Os problemas começam quando pensamos no roteiro. A premissa do filme está muito sustentada no passado. Não existe uma desvinculação real entre o primeiro longa e a sequência. David Magee (Em Busca da Terra do Nunca, de 2004), apesar de sua genialidade comprovada em outros trabalhos, seguiu um caminho ruim ao dar segmento a história da babá mais emblemático da literatura e do cinema. Seja por razões dos produtores ou estúdio, decalcar o argumento de Mary Poppins (1964) para criar a base de sua sequência foi uma escolha sofrível. O resultado é uma previsibilidade sem tamanho em cada um dos acontecimentos, além do mal uso de alguns personagens e situações – como Jane Banks e as questões da Grande Depressão.
A trilha sonora do longa é bem elaborada, mas segue a mesma estrutura do filme de 1964. As músicas compõem a mesma função narrativa sem se diferir muito na estrutura. Apesar disso, o compositor Marc Shaiman foi indicado na categoria de “Melhor Trilha Sonora” no Critics’ Choice Movie Awards e no Golden Globe Awards. Em contrapartida, a direção de Rob Marshall fará a diferença outra vez. Os números musicais são encantadores e passam a magia e alegria propostas pela película. A dinâmica teatralizada ao longo das performances consegue fazer com que o público esqueça dos defeitos da produção por alguns minutos.
A escolha do elenco é interessante. Emily Blunt, apesar de carregar uma responsabilidade absurda, consegue dar sua própria interpretação a personagem, se distanciando completamente de Andrews. O problema da Mary Poppins de Blunt é sua falta de destaque. Apesar de ser a personagem-título do longa, ela acabou sendo colocada de lado enquanto a personagem de Lin-Manuel Miranda acabou se tornando, ao lado das crianças, a peça fundamental da história. Do início ao fim da sessão, Jack será a persona que norteará os acontecimentos, ofuscando a presença de Poppins. Ambos receberam indicações por seus papeis em diversas premiações – dentre elas Critics’ Choice Movie Awards, Golden Globe Awards e Satellite Awards.
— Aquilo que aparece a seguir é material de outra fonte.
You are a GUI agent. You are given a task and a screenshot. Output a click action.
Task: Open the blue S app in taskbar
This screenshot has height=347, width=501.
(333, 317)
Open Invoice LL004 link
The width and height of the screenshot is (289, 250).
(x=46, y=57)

As crianças são adoráveis e cumprem o seu papel com a sinceridade de todo ator mirim que carrega o talento da interpretação. Seu deslumbramento nas cenas é tão real quanto o do público. Já os irmãos Banks se esforçam, porém não conseguem ter o melhor tempo de tela possível. Os dois são bons atores, mas não tiveram oportunidades cênicas para desenvolver uma performance memorável. Jane Banks, vivida por Emily Mortimer, por exemplo, tem o seu papel jogado fora por um mal aproveitamento do roteiro. Julie Walters, Colin Firth, Meryl Streep e Dick Van Dyke fazem aparições cuja única função é agradar pela presença. Walters carrega pequenas falas humorísticas que ajudam a descontrair quando são percebidas; Firth tem um papel fraquíssimo que faz a sua presença em cena ser insignificante; Meryl aparece para ser Meryl e agradar a todos apenas pela sua existência ilustre; e Van Dyke não passa de um agrado aos fãs do musical original por reverem o ator dançando por um breve momento.
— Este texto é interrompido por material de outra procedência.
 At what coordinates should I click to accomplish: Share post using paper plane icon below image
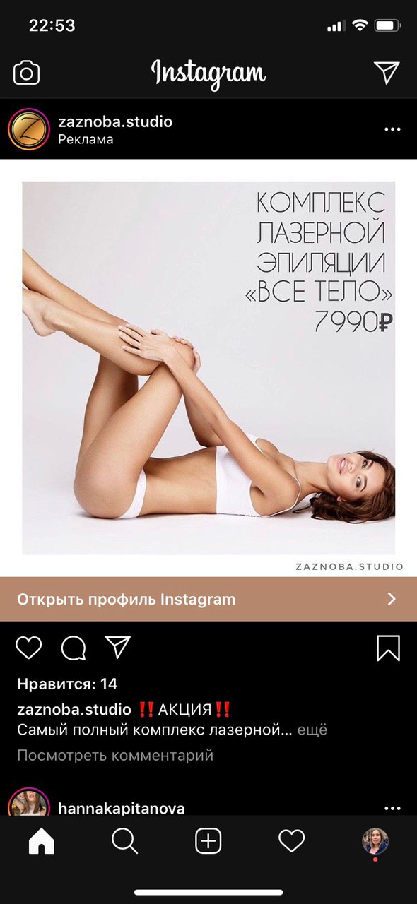coord(118,647)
Mary Poppins Returns (título original) carregou uma missão quase impossível de superar o seu antecessor e ser diferente dele. O resultado dessa tentativa de distanciamento e originalidade não é dos melhores, mas isso não tira o encanto do filme. A magia, felicidade e crença no impossível – as quais sempre foram a essência da história – seguem como norte da produção. Todo o encantamento das cenas musicais, canções e animações fazem a sessão valer a pena. É verdadeiramente leve e enriquecedor a maneira como a película recarrega o pensamento puro e infantil de que tudo na vida é possível quando se acredita. Marshall conseguiu, apesar de todos os percalços, trazer de volta a magia que reinventou os musicais há mais de 50 anos atrás.